3.5 out of 5 Little White Cars

Adam In Eden by Carlos Fuentes
Dirty political deeds lie at the heart of Fuentes's second last book, published three years before he died. Two Adams (the narrator and his arch nemesis) vie for political power and there is almost no low to which they are not willing to stoop. I missed the supposed comedy, but Fuentes certainly provides a disturbingly bleak insight into the rusted cogs of Mexican politics. A disenchanted, despairing novel.
3.5 out of 5 Mouldy Tacos

The Making Of... by Brecht Evens
My first foray into graphic fiction for 2013, The Making Of... is a brilliant lampooning of the art world rendered in stunning watercolour. Hack artist Pieterjan believes the hype when he is touted as a major star at a small town art festival. Ego inflated, he decides to build a giant garden gnome as the festival's centrepiece with disastrous results. Hilarious and tragic, if it weren't so damn bang on.
4 out of 5 Papa Smurfs

Exercises In Style by Raymond Queneau
In turns obsessive and absurd, Queneau's experimental masterpiece gets a new translation and expansion for its 65th anniversary. For those not in the know, it is the ultimate in style over substance; a brief, silly story told in over a hundred different ways. This edition includes Queneau's 1958 additional exercises plus a bunch of previously unpublished retellings.
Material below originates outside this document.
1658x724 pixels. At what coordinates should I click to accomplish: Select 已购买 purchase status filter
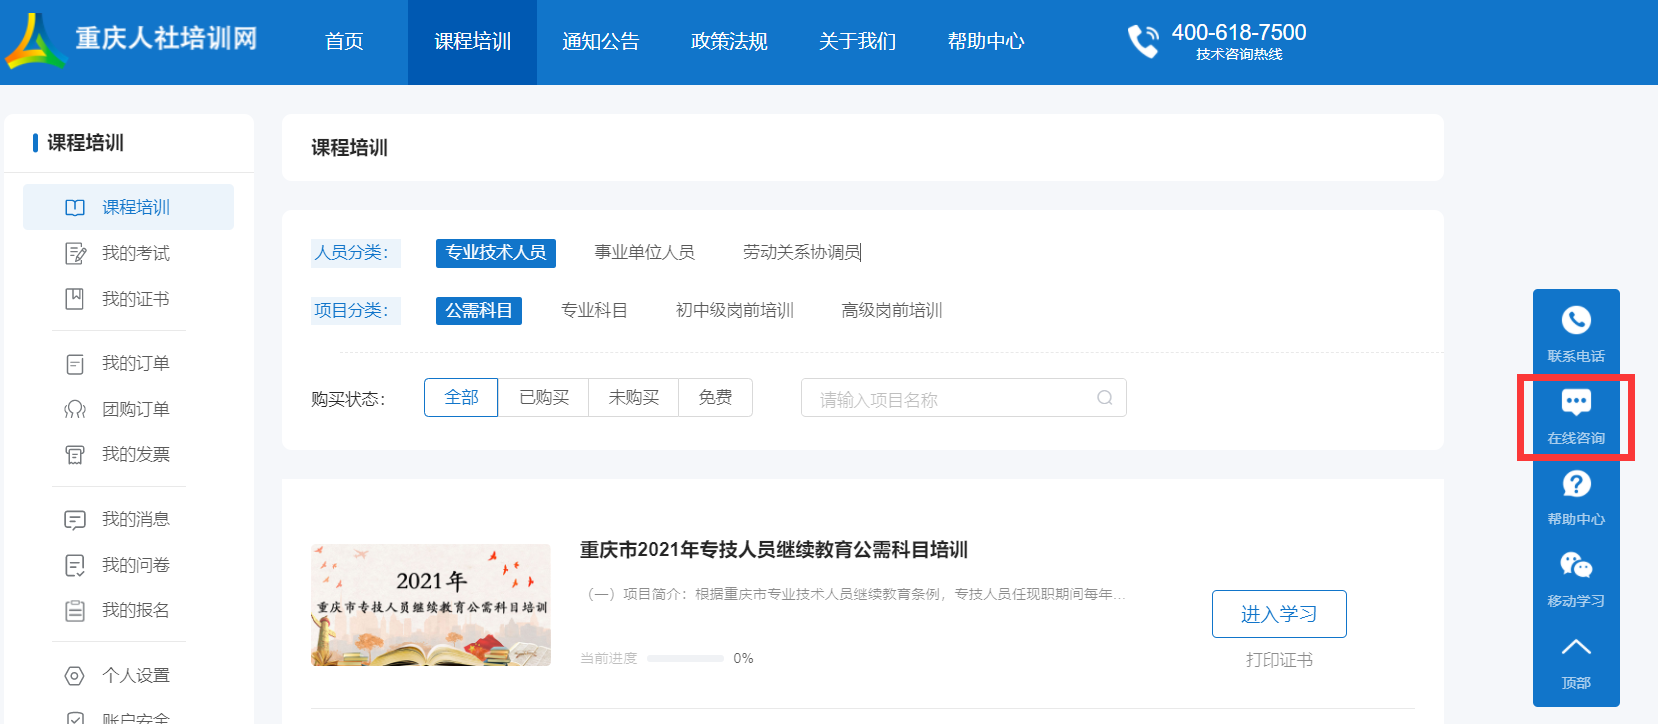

Icing on the cake - some of his modern disciples have a go at exercises of their own. Jonathan Lethem, Ben Marcus, Enrique Vila-Matas and Jesse Ball not only do justice to the master, but bring something excitingly contemporary to the party.
4.5 out of 5 Crowded Buses

First Novel by Nicholas Royle
At first I thought it a conventional campus novel but odd schisms cracked open the narrative to reveal a masterstroke of metafiction. Paul teaches a university course on first novels, having never progressed beyond his own. Adept at appropriating lives, he finds himself the victim of appropriation when one of his students hands in a story that eerily echoes his own past. Problem is, it suggests all sorts of horrible things: infidelity, acrimony and murder. An explosion of narrative threads sends Royle into stream of consciousness overdrive, but he manages to retain control and draws them back together in an act of literary acrobatics that must be read to be believed. One of my favourite books of the year thus far.